■ **PROBLEM**
Convert the data below into a JSON array of strings, one string per line, skipping blank lines and omitting the pictures.

■ **EXTRACTED MATERIAL**
----
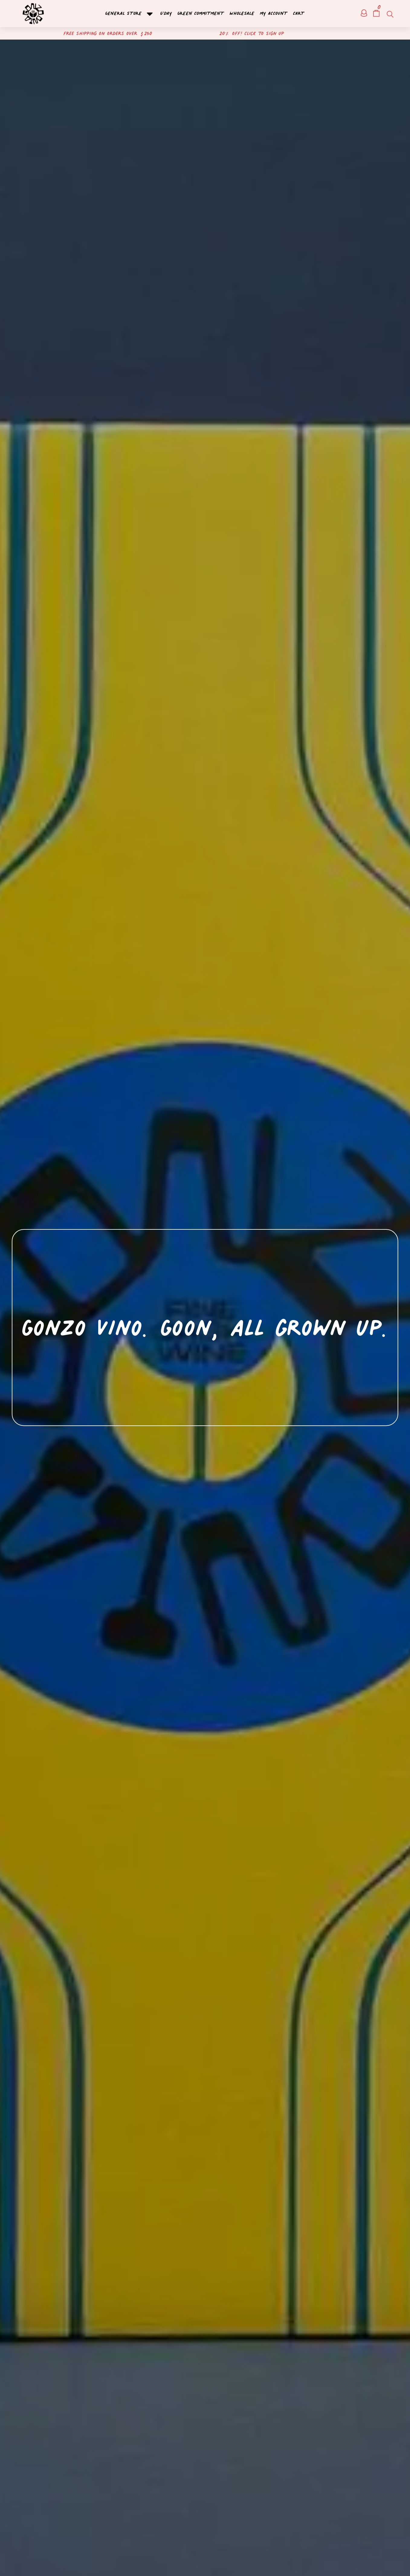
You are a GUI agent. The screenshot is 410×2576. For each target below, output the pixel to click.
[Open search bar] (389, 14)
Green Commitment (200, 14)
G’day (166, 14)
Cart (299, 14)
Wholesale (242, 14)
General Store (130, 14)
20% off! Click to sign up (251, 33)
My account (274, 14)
----
■ **TASK OUTPUT**
[
  "You are a GUI agent. The screenshot is 410×2576. For each target below, output the pixel to click.",
  "[Open search bar] (389, 14)",
  "Green Commitment (200, 14)",
  "G’day (166, 14)",
  "Cart (299, 14)",
  "Wholesale (242, 14)",
  "General Store (130, 14)",
  "20% off! Click to sign up (251, 33)",
  "My account (274, 14)"
]